If you do longer runs without eating anything, your body knows how to react and it will find fuel in other ways. For me it is just natural because I don’t like to eat in the morning. I struggle to eat a lot and then I just don’t eat much when I run. I don’t like to take anything to eat and then my body adapts and uses its own energy and fat for fuel. But you need to be careful and do it the right way. When I was younger I would not eat breakfast then go for a run in the morning for four hours and then maybe another one-hour run in the afternoon. After four or five days of doing this kind of thing I just fell over because I had no energy. I would not do that again but it did teach me that I could run for five days without much food so I don’t stress if I have 20 hours without food on a long run. I know I am OK.

I don’t sweat much, ever since I was a kid. It is good for when it is cold but probably bad when I am in hot conditions.

Running is also travelling. You learn to comprehend everything, from nature and water cycles to animal life, so you have a better understanding of what is around you. Whenever you run you are travelling to different places and it is a good way to see different countries. To run is to be introduced to new communities – not only doing tourist things but also seeing local places that only local people know. I use Strava; it’s a good tool for when you come home and look where you went running. But it’s also good to plan and adapt future trips: maybe I should try this side of the mountain? Maybe I can go there next time?

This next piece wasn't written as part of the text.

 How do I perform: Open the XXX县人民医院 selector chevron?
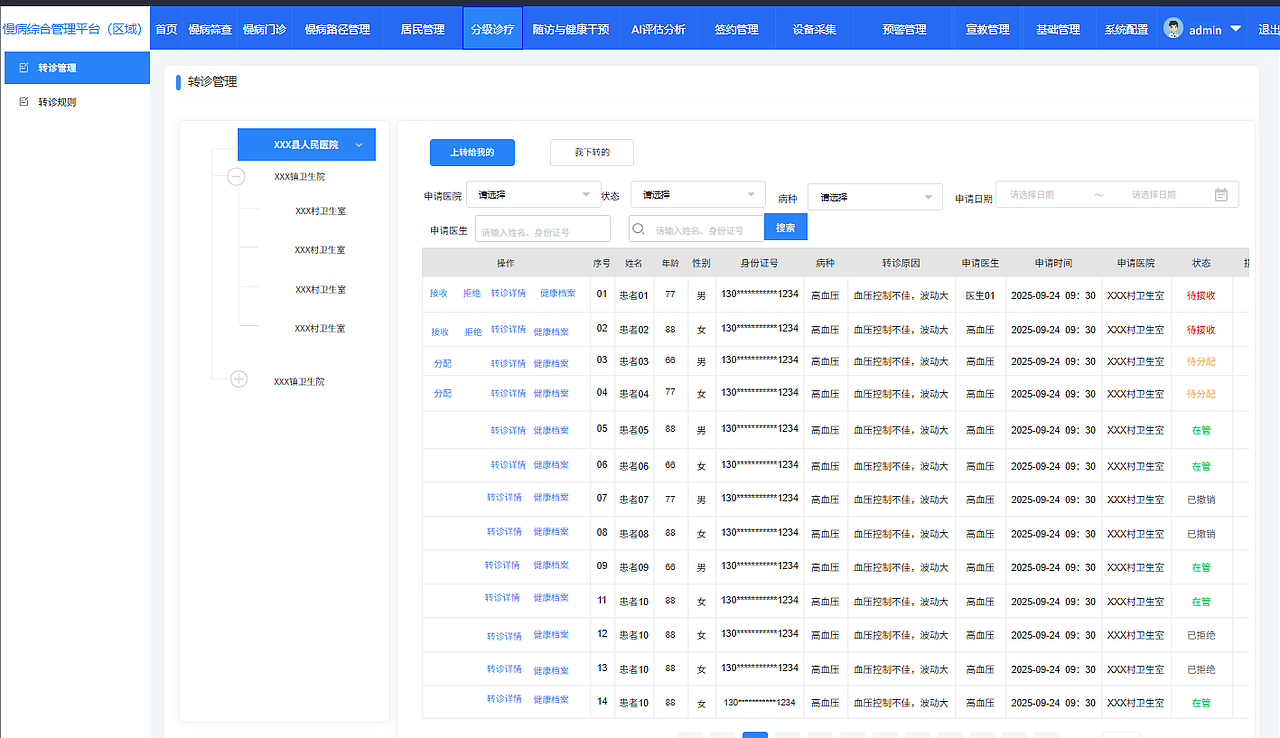[360, 144]
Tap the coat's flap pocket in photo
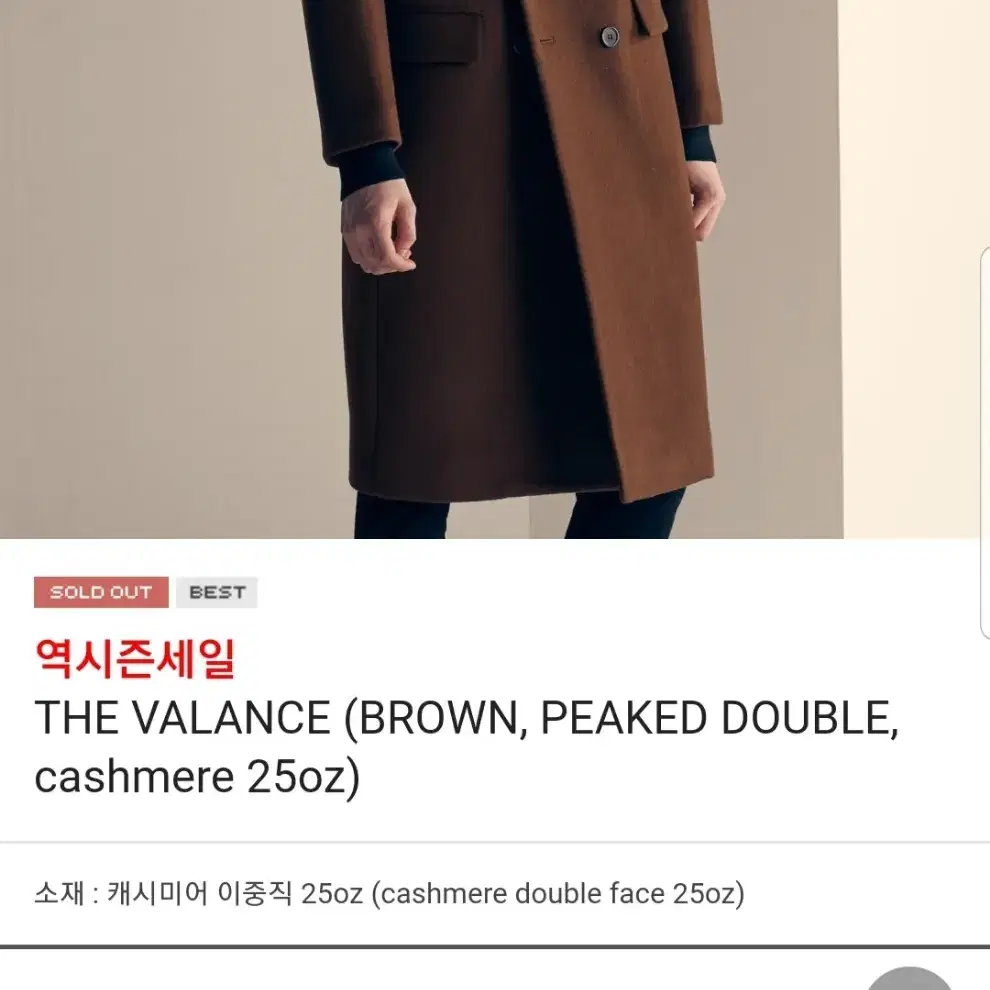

I like to put myself in a new challenge every time. It is fun to do vertical kilometres for half an hour at maximum intensity or the 100-mile Western States race, which is very flat and fast. You can race on the savannah-type landscape of the Western States or the fells of the Lake District or the heights of the Alps. I enjoy them all in different ways. I always feel more confident in the mountains because it is what I know but I love to do races in deserts and forests in the US or Canada, or big fields in Sweden. Sometimes you have to think about the journey, too. You can run in deserts and rivers and cities but if you are only looking to the destination or the summit you don’t enjoy the moment and that is the best thing about running: the moment.